Which Network I/O Model Should You Choose for RPC Design?

1. Common Network I/O Models

Network communication is the foundation of an RPC call: the client sends a request over the network, the server processes it and returns a response.

1.1 Blocking I/O (BIO)

In Linux, sockets are blocking by default. When a process issues a read or write system call, it is blocked until the kernel receives data, copies it to user space, and wakes the process. Each I/O operation occupies a thread for the entire duration, which can be costly under high concurrency.

1.2 I/O Multiplexing

Multiplexing (e.g., select, epoll) allows a single thread to monitor many sockets. The thread blocks on select; when any socket becomes ready, select returns and the thread reads the data. This reduces the number of threads needed for high‑concurrency workloads, though the model remains synchronous.

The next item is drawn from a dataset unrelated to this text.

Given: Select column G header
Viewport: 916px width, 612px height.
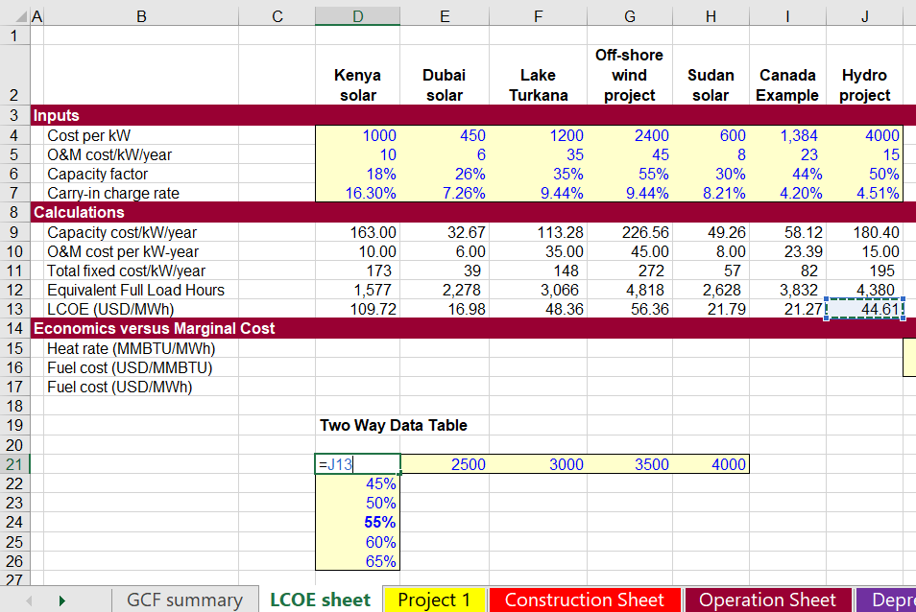Looking at the screenshot, I should tap(629, 15).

1.3 Why Blocking I/O and I/O Multiplexing Are Most Used

The operating system and most programming languages provide solid support for blocking I/O and multiplexing.

High‑performance network frameworks (e.g., Netty) are built on the Reactor pattern, which relies on I/O multiplexing.

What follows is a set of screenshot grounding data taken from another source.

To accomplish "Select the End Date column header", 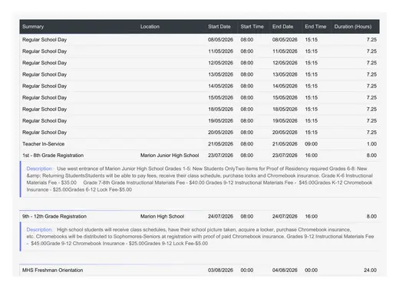I will pyautogui.click(x=282, y=27).
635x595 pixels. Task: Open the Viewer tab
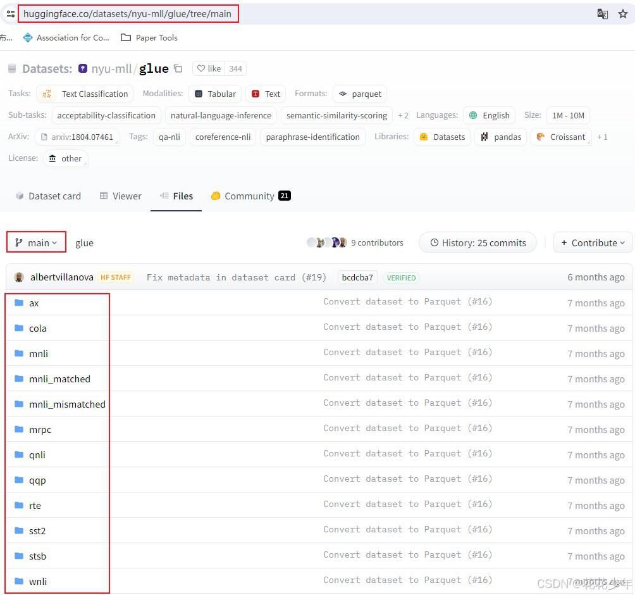(120, 196)
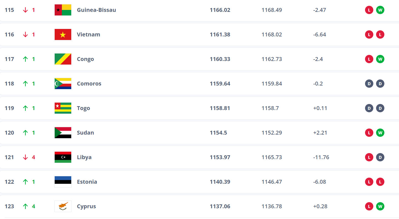Open the Estonia team link
399x219 pixels.
pyautogui.click(x=87, y=182)
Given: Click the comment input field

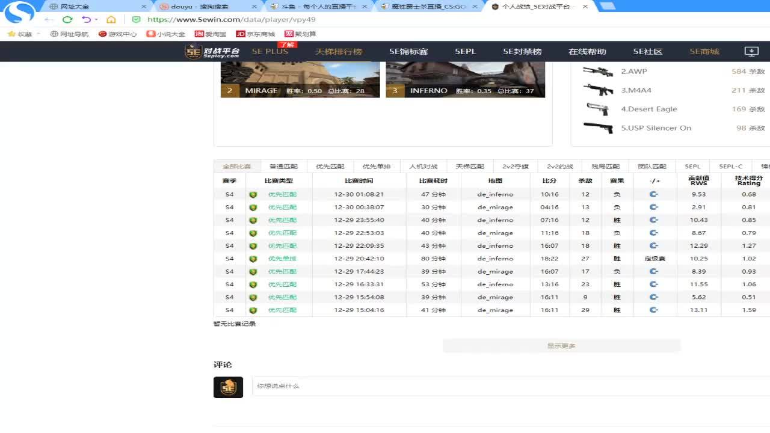Looking at the screenshot, I should point(505,386).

For low‑concurrency scenarios, simple blocking I/O is easier to use and incurs less overhead than multiplexing.

1.4 Choosing an I/O Model for RPC Frameworks

High‑concurrency RPC services benefit from I/O multiplexing because it can handle many connections with few threads. Therefore, most RPC frameworks adopt a multiplexing‑based model (e.g., Netty with epoll on Linux).

2. Zero‑Copy

2.1 Network I/O Read/Write Process

Traditional read/write copies data between user space and kernel space twice (user→kernel, kernel→NIC for writes; NIC→kernel, kernel→user for reads), causing extra CPU cycles and context switches.

2.2 OS‑Level Zero‑Copy Techniques

Two common implementations are:

mmap + write : maps a file into memory so the kernel can transfer data directly.

sendfile : used by Nginx to transfer file data from disk to the network without copying to user space.

3. Netty Zero‑Copy

Netty also provides zero‑copy mechanisms, but they operate at the JVM level to avoid copying within user space: CompositeByteBuf merges multiple ByteBuf instances without copying. slice creates views sharing the same underlying memory. wrap wraps existing byte arrays or ByteBuffer objects as ByteBuf without copying.

Netty uses direct (off‑heap) buffers for socket I/O, achieving the same effect as OS‑level zero‑copy. Additionally, FileRegion wraps FileChannel.transferTo(), mirroring Linux sendfile.

4. Summary

Zero‑copy eliminates unnecessary CPU copies and context switches between user and kernel space, improving network throughput and overall application performance. Netty’s zero‑copy focuses on user‑space data handling, reducing internal copying and aiding in solving TCP packet fragmentation and reassembly, which is crucial for efficient RPC processing.